Abelenkpe is an urban area in the Accra Metropolitan district, a district of the Greater Accra Region of Ghana. Abelenkpe is located in the northern part of the Accra Metropolitan District in the Greater Accra Region.

Abelemkpe is located approximately 6 km north of the city centre and is divided into two main sections: Old Abelemkpe and New Abelemkpe. The area is also referred to as the “Abelemkpe Forest” due to its extensive tree cover.

== The New Abelempke ==
New Abelemkpe is predominantly inhabited by academics, affluent residents and expatriates. Housing in this section largely consists of modern low-rise apartment blocks accompanied by small outbuildings commonly known as “boys’ quarters” which typically feature two bedrooms but lack kitchen facilities. In addition, the area contains fully furnished executive houses, some of which rent for up to US$700 per month.

== The Old Abelempke ==
Old Abelemkpe, by contrast, is home to a predominantly middle- and lower-income population residing in compound houses large buildings divided into single- or two-room units occupied by multiple families. These homes generally lack internal kitchens, though small enclosed outdoor spaces are often used for cooking, and bathrooms are communal. Many of these older structures are undergoing gradual renovation to align with contemporary housing standards.

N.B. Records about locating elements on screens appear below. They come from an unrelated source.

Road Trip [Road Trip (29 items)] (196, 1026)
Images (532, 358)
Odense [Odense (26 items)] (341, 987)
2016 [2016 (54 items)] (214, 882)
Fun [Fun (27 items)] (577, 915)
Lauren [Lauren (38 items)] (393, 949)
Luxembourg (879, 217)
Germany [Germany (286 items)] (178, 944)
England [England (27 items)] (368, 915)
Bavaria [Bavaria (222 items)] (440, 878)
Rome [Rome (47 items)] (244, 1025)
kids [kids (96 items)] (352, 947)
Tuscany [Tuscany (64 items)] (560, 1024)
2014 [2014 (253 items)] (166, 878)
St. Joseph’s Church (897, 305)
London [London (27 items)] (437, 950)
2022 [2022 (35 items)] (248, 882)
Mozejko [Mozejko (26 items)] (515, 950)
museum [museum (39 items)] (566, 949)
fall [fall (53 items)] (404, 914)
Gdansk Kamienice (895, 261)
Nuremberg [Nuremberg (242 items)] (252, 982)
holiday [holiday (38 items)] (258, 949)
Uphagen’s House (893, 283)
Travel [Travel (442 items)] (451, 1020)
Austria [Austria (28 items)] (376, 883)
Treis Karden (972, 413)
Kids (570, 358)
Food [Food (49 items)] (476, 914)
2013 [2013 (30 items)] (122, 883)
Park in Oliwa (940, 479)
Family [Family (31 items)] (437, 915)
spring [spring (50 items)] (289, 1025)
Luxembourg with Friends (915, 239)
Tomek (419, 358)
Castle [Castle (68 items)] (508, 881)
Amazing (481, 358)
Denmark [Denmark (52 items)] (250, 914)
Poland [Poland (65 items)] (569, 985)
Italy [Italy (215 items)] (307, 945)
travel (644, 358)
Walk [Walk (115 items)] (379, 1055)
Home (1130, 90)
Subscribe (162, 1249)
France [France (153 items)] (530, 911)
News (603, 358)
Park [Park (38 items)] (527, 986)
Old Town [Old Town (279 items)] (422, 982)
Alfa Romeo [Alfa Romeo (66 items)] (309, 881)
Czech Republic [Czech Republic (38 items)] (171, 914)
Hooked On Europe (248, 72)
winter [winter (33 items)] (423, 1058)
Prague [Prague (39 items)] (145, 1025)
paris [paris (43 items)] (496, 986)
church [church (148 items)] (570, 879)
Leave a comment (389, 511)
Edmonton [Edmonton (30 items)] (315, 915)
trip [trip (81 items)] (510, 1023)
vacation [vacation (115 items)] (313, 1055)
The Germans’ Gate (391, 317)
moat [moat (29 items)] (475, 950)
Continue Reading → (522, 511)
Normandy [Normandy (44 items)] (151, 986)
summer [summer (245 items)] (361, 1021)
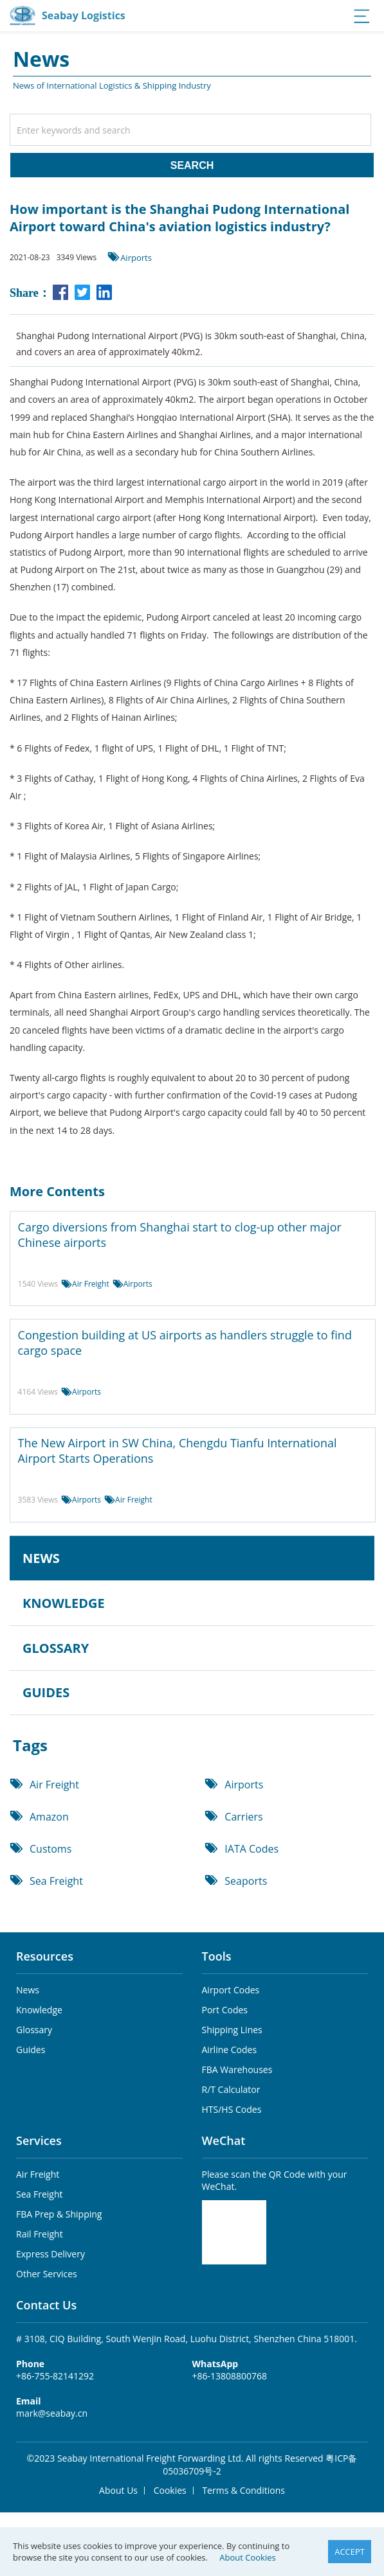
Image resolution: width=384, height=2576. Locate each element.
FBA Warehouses (237, 2069)
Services (39, 2140)
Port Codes (225, 2010)
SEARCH (192, 165)
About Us (118, 2490)
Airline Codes (229, 2049)
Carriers (243, 1817)
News (27, 1990)
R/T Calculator (231, 2089)
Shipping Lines (232, 2030)
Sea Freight (56, 1881)
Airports (136, 257)
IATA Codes (251, 1849)
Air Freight (90, 1283)
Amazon (49, 1817)
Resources (44, 1956)
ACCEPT (349, 2551)
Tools (217, 1956)
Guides (30, 2049)
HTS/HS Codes (232, 2109)
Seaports (245, 1881)
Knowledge (39, 2010)
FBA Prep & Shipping (59, 2214)
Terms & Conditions (243, 2490)
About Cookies (247, 2557)
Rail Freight (39, 2234)
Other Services (46, 2274)
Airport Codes (231, 1990)
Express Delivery (50, 2254)
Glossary (34, 2030)
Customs (50, 1849)
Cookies (170, 2490)
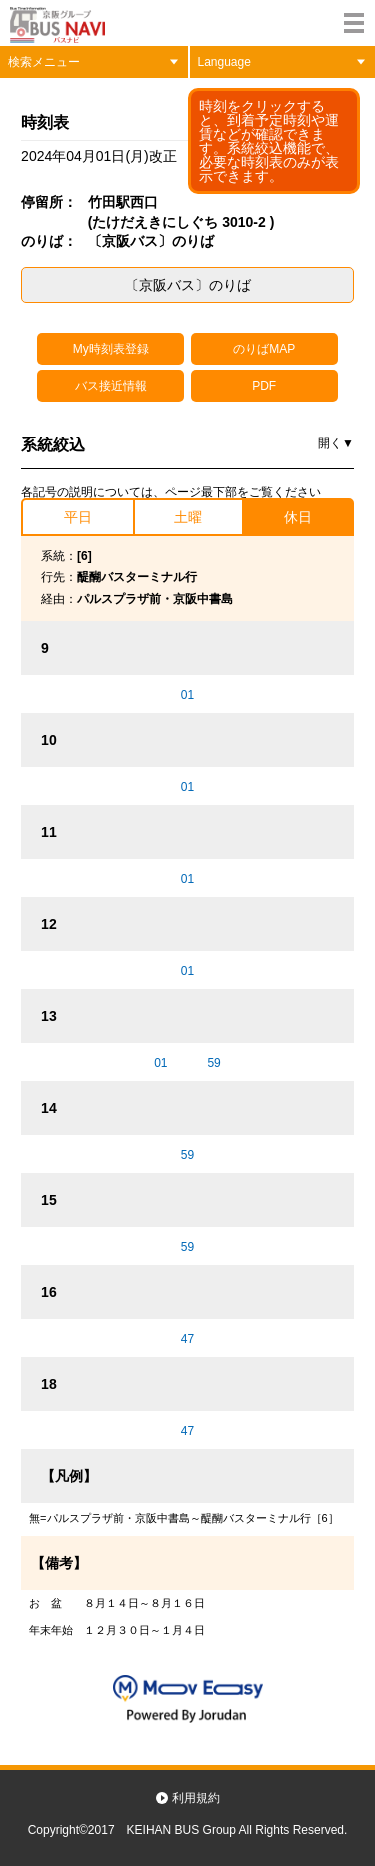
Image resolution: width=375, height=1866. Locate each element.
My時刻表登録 (111, 349)
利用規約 (196, 1798)
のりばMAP (264, 349)
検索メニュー (44, 62)
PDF (264, 386)
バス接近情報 (111, 386)
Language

== Fire outbreak at Abelempke ==
A lot of wooden structures serving as warehouses have been destroyed by fierce fire that broke out on Wednesday, September 10, 2025, at Abelemkpe. According to 3news.com on September 11, 2025, the Ghana Fire Service reported that, three fire tenders were dispatched to the scene to prevent the blaze from spreading. They also stated that fire was under control.